The high atomic number and near-infrared absorption of tungsten disulfide quantum dots (WS₂-QDs) (3 nm and 28 nm) of tungsten disulfide nanomaterials enable their synthesis as enhancers for X-ray computed tomography (CT)/photoacoustic imaging (PA), boosting their applications in bioimaging and radiotherapy.

Tungsten disulfide nanomaterials can be successfully used in biosensors and nanomedicine, such as observation of DNA hybridization, enzymes, and proteins, as well as environmental contamination and medical diagnostics.

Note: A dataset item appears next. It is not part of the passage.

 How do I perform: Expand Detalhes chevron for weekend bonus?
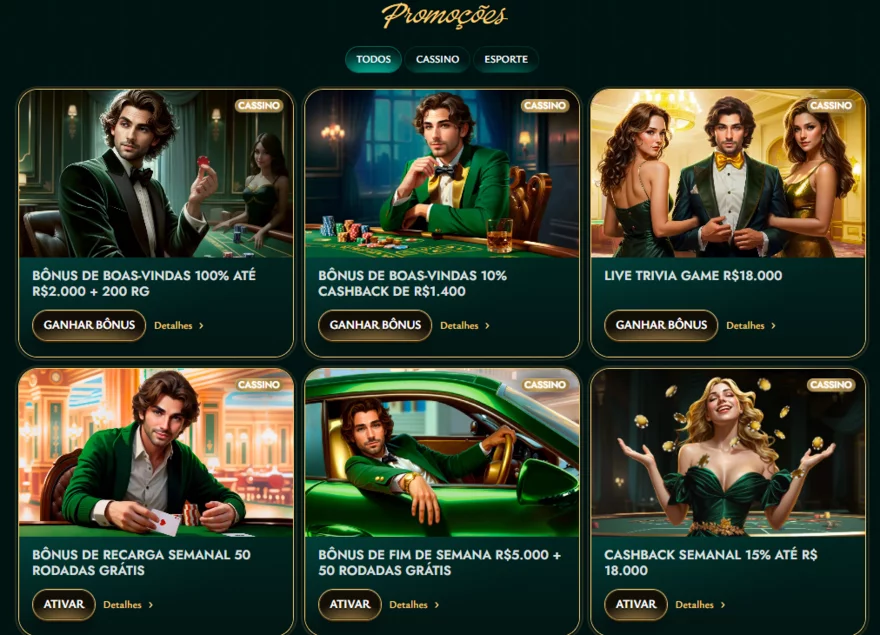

For a long time, electrochemical biosensors, such as semiconductors and screen-printed electrodes, have been used for various applications in numerous fields.

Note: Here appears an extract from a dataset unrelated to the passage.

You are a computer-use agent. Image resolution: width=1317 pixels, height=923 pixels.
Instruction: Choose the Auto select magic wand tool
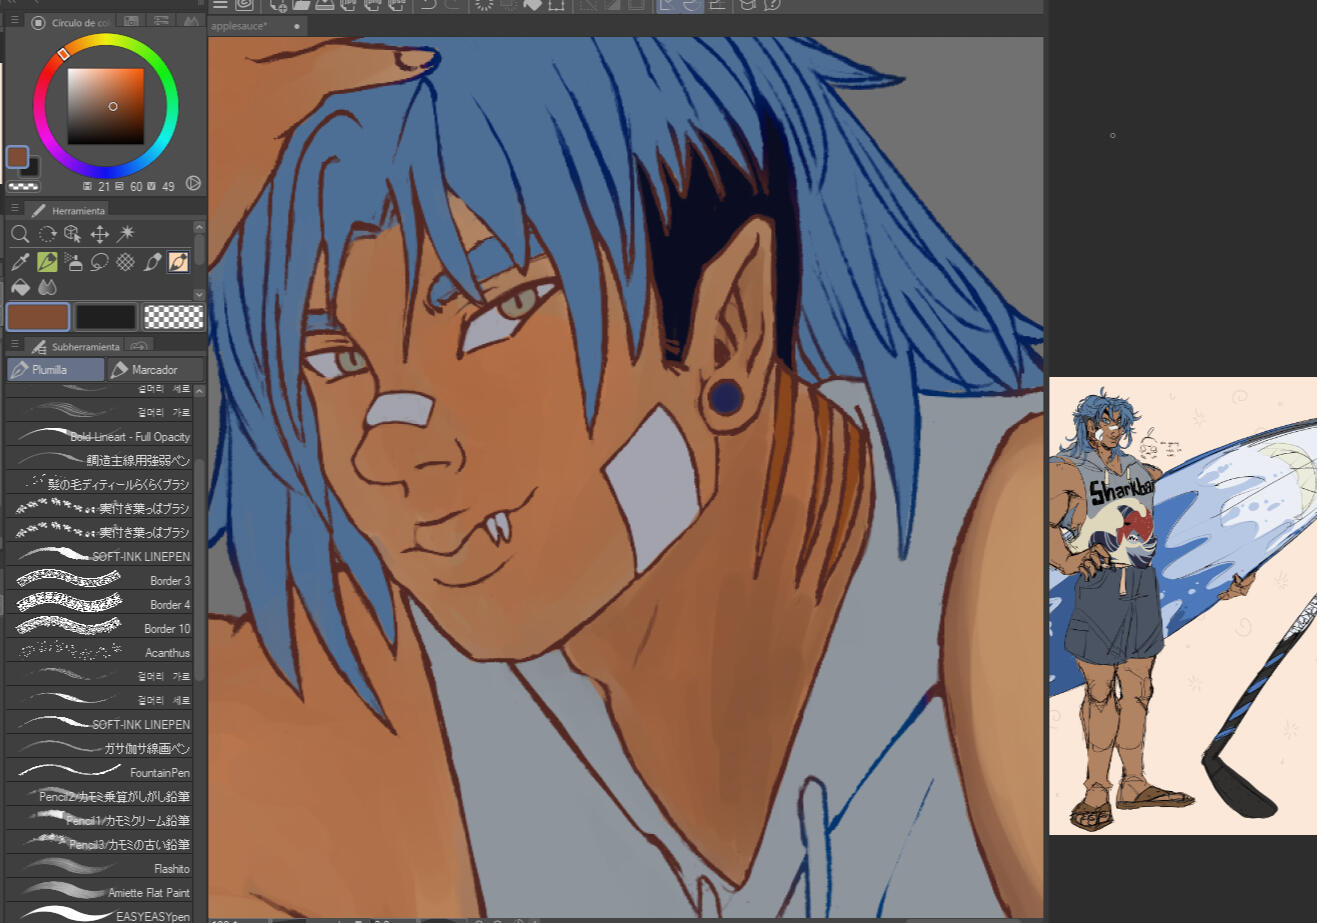[x=126, y=234]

With the development of nanotechnology, tungsten disulfide nanomaterials (WS₂NM) have been a new choice for optical biosensors. Researchers reported the use of a simple method to create a hybrid material consisting of WS₂ nanosheets and hydroxylated MWCNTs (WS₂/MWCNTs-OH). The substrate was screen-printed carbon electrodes (SPCE), which has the advantage of requiring minimal cost and being disposable and energy efficient. Modification with WS₂/MWCNTs-OH composites improved the rate of sensitive and selective behavior.

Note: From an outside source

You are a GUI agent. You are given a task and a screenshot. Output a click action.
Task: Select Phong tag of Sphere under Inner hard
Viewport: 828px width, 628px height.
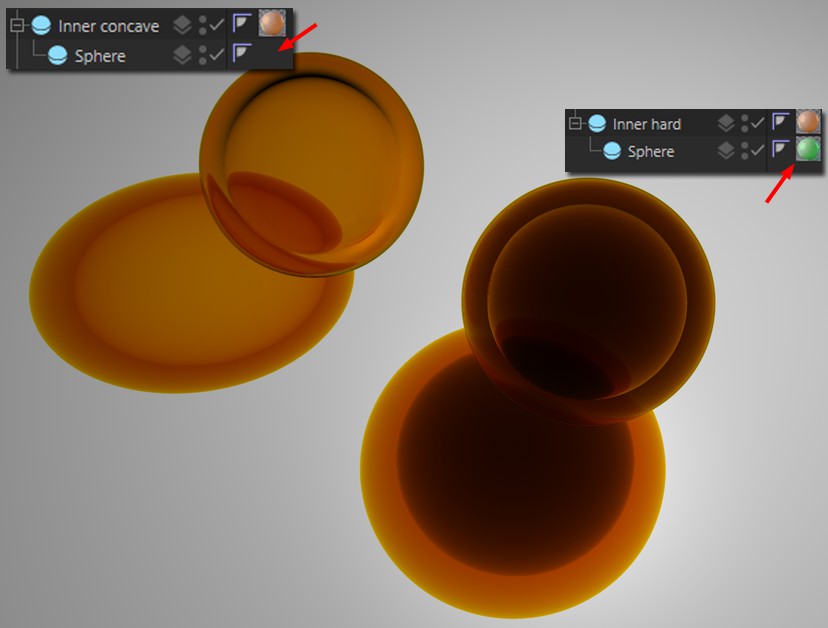coord(781,151)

Tungsten disulfide nanomaterials (WS₂NM) are new nanostructures that could be a new option for biosensors. Bio-sensors were developed as a combination of bioreceptors and sensors and are classified according to their elements. They are usually classified into three categories based on the transducer, including electrochemical, optical, and electrical conductivity methods. Meanwhile, the classification of biomarkers is based on molecules, cells, and tissues.